* **Exercise requirements**
Return the listing below character for character.

* **Data in this exercise**

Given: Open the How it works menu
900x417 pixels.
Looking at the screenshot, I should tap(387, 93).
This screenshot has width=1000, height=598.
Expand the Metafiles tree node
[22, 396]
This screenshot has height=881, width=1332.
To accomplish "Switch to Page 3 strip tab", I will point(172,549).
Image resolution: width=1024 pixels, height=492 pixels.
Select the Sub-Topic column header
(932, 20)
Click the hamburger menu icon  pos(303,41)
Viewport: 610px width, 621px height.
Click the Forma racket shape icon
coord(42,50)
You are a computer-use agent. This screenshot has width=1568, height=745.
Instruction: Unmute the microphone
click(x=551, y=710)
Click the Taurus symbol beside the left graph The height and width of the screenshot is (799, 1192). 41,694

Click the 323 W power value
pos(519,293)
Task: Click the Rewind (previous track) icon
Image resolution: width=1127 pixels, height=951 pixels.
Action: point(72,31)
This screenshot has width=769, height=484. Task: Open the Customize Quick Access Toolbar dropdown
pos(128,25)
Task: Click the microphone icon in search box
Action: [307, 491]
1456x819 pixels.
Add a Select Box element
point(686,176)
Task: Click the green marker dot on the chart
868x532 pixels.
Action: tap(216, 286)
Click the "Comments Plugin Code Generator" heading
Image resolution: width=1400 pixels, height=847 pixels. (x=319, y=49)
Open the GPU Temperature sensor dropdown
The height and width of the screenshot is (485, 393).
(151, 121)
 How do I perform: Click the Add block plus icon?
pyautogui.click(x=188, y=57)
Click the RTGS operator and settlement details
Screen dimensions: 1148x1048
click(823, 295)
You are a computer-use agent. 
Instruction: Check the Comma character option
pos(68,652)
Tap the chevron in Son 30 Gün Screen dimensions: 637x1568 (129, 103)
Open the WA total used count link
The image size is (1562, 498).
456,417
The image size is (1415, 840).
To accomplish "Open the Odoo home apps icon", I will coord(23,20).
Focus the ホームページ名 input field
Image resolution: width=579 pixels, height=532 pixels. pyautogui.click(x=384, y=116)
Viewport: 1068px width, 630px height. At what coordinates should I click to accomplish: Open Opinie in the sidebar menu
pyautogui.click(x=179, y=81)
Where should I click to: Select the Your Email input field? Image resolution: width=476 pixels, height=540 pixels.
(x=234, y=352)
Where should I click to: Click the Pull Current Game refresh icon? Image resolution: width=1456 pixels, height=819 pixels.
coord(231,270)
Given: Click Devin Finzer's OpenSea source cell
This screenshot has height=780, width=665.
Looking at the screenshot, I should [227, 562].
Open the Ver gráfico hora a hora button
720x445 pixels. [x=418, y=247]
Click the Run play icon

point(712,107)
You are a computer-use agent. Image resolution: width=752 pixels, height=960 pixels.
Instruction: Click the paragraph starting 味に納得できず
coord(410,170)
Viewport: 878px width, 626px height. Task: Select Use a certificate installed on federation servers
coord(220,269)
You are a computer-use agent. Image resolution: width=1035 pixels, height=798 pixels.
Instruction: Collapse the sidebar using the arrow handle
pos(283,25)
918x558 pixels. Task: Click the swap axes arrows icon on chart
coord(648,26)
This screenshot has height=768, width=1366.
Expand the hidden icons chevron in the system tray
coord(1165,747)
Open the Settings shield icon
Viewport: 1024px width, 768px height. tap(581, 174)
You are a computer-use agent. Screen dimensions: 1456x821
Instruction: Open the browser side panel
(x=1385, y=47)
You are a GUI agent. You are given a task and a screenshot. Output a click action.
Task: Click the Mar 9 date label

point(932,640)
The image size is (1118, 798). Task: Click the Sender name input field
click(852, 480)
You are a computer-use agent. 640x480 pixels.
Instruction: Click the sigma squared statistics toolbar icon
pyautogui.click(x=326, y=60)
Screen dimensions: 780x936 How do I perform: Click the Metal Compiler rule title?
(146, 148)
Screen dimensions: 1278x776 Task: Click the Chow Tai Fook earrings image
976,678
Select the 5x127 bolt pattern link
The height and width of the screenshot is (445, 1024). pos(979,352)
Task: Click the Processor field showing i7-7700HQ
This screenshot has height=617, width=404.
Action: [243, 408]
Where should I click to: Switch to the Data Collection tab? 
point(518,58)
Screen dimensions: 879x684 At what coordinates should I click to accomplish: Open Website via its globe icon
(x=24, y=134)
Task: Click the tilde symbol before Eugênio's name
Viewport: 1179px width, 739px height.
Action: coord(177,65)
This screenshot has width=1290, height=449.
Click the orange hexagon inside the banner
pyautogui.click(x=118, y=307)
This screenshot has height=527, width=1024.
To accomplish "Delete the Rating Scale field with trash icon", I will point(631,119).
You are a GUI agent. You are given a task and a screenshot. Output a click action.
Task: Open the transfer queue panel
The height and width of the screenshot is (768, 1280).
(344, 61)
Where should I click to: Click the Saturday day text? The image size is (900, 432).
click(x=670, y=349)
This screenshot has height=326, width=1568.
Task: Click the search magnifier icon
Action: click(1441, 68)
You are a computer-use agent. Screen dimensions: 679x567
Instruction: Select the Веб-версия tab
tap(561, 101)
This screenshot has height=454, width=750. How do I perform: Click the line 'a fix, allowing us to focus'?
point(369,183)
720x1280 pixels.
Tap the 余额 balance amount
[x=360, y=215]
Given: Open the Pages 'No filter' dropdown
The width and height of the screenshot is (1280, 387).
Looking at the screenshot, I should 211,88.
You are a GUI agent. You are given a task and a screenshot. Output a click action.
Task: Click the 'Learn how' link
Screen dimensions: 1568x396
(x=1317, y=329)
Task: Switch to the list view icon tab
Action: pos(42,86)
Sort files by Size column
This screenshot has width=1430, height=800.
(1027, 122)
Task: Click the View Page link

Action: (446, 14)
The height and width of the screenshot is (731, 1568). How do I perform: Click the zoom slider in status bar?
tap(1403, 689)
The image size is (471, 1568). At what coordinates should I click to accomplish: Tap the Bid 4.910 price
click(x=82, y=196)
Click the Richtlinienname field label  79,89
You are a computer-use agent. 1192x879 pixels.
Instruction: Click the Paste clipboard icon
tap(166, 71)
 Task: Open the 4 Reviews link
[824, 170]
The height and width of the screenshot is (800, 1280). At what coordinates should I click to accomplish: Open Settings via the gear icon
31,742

* **Task answer**
Given: Open the How it works menu
900x417 pixels.
Looking at the screenshot, I should tap(387, 93).
This screenshot has width=1000, height=598.
Expand the Metafiles tree node
[22, 396]
This screenshot has height=881, width=1332.
To accomplish "Switch to Page 3 strip tab", I will point(172,549).
Image resolution: width=1024 pixels, height=492 pixels.
Select the Sub-Topic column header
(932, 20)
Click the hamburger menu icon  pos(303,41)
Viewport: 610px width, 621px height.
Click the Forma racket shape icon
coord(42,50)
You are a computer-use agent. This screenshot has width=1568, height=745.
Instruction: Unmute the microphone
click(x=551, y=710)
Click the Taurus symbol beside the left graph The height and width of the screenshot is (799, 1192). 41,694

Click the 323 W power value
pos(519,293)
Task: Click the Rewind (previous track) icon
Image resolution: width=1127 pixels, height=951 pixels.
Action: point(72,31)
This screenshot has width=769, height=484. Task: Open the Customize Quick Access Toolbar dropdown
pos(128,25)
Task: Click the microphone icon in search box
Action: [307, 491]
1456x819 pixels.
Add a Select Box element
point(686,176)
Task: Click the green marker dot on the chart
868x532 pixels.
Action: tap(216, 286)
Click the "Comments Plugin Code Generator" heading
Image resolution: width=1400 pixels, height=847 pixels. (x=319, y=49)
Open the GPU Temperature sensor dropdown
The height and width of the screenshot is (485, 393).
(151, 121)
 How do I perform: Click the Add block plus icon?
pyautogui.click(x=188, y=57)
Click the RTGS operator and settlement details
Screen dimensions: 1148x1048
click(823, 295)
You are a computer-use agent. 
Instruction: Check the Comma character option
pos(68,652)
Tap the chevron in Son 30 Gün Screen dimensions: 637x1568 (129, 103)
Open the WA total used count link
The image size is (1562, 498).
456,417
The image size is (1415, 840).
To accomplish "Open the Odoo home apps icon", I will coord(23,20).
Focus the ホームページ名 input field
Image resolution: width=579 pixels, height=532 pixels. pyautogui.click(x=384, y=116)
Viewport: 1068px width, 630px height. At what coordinates should I click to accomplish: Open Opinie in the sidebar menu
pyautogui.click(x=179, y=81)
Where should I click to: Select the Your Email input field? Image resolution: width=476 pixels, height=540 pixels.
(x=234, y=352)
Where should I click to: Click the Pull Current Game refresh icon? Image resolution: width=1456 pixels, height=819 pixels.
coord(231,270)
Given: Click Devin Finzer's OpenSea source cell
This screenshot has height=780, width=665.
Looking at the screenshot, I should [227, 562].
Open the Ver gráfico hora a hora button
720x445 pixels. [x=418, y=247]
Click the Run play icon

point(712,107)
You are a computer-use agent. Image resolution: width=752 pixels, height=960 pixels.
Instruction: Click the paragraph starting 味に納得できず
coord(410,170)
Viewport: 878px width, 626px height. Task: Select Use a certificate installed on federation servers
coord(220,269)
You are a computer-use agent. Image resolution: width=1035 pixels, height=798 pixels.
Instruction: Collapse the sidebar using the arrow handle
pos(283,25)
918x558 pixels. Task: Click the swap axes arrows icon on chart
coord(648,26)
This screenshot has height=768, width=1366.
Expand the hidden icons chevron in the system tray
coord(1165,747)
Open the Settings shield icon
Viewport: 1024px width, 768px height. tap(581, 174)
You are a computer-use agent. Screen dimensions: 1456x821
Instruction: Open the browser side panel
(x=1385, y=47)
You are a GUI agent. You are given a task and a screenshot. Output a click action.
Task: Click the Mar 9 date label

point(932,640)
The image size is (1118, 798). Task: Click the Sender name input field
click(852, 480)
You are a computer-use agent. 640x480 pixels.
Instruction: Click the sigma squared statistics toolbar icon
pyautogui.click(x=326, y=60)
Screen dimensions: 780x936 How do I perform: Click the Metal Compiler rule title?
(146, 148)
Screen dimensions: 1278x776 Task: Click the Chow Tai Fook earrings image
976,678
Select the 5x127 bolt pattern link
The height and width of the screenshot is (445, 1024). pos(979,352)
Task: Click the Processor field showing i7-7700HQ
This screenshot has height=617, width=404.
Action: [243, 408]
Where should I click to: Switch to the Data Collection tab? 
point(518,58)
Screen dimensions: 879x684 At what coordinates should I click to accomplish: Open Website via its globe icon
(x=24, y=134)
Task: Click the tilde symbol before Eugênio's name
Viewport: 1179px width, 739px height.
Action: coord(177,65)
This screenshot has width=1290, height=449.
Click the orange hexagon inside the banner
pyautogui.click(x=118, y=307)
This screenshot has height=527, width=1024.
To accomplish "Delete the Rating Scale field with trash icon", I will point(631,119).
You are a GUI agent. You are given a task and a screenshot. Output a click action.
Task: Open the transfer queue panel
The height and width of the screenshot is (768, 1280).
(344, 61)
Where should I click to: Click the Saturday day text? The image size is (900, 432).
click(x=670, y=349)
This screenshot has height=326, width=1568.
Task: Click the search magnifier icon
Action: click(1441, 68)
You are a computer-use agent. Screen dimensions: 679x567
Instruction: Select the Веб-версия tab
tap(561, 101)
This screenshot has height=454, width=750. How do I perform: Click the line 'a fix, allowing us to focus'?
point(369,183)
720x1280 pixels.
Tap the 余额 balance amount
[x=360, y=215]
Given: Open the Pages 'No filter' dropdown
The width and height of the screenshot is (1280, 387).
Looking at the screenshot, I should 211,88.
You are a GUI agent. You are given a task and a screenshot. Output a click action.
Task: Click the 'Learn how' link
Screen dimensions: 1568x396
(x=1317, y=329)
Task: Switch to the list view icon tab
Action: pos(42,86)
Sort files by Size column
This screenshot has width=1430, height=800.
(1027, 122)
Task: Click the View Page link

Action: (446, 14)
The height and width of the screenshot is (731, 1568). How do I perform: Click the zoom slider in status bar?
tap(1403, 689)
The image size is (471, 1568). At what coordinates should I click to accomplish: Tap the Bid 4.910 price
click(x=82, y=196)
Click the Richtlinienname field label  79,89
You are a computer-use agent. 1192x879 pixels.
Instruction: Click the Paste clipboard icon
tap(166, 71)
 Task: Open the 4 Reviews link
[824, 170]
The height and width of the screenshot is (800, 1280). At what coordinates should I click to accomplish: Open Settings via the gear icon
31,742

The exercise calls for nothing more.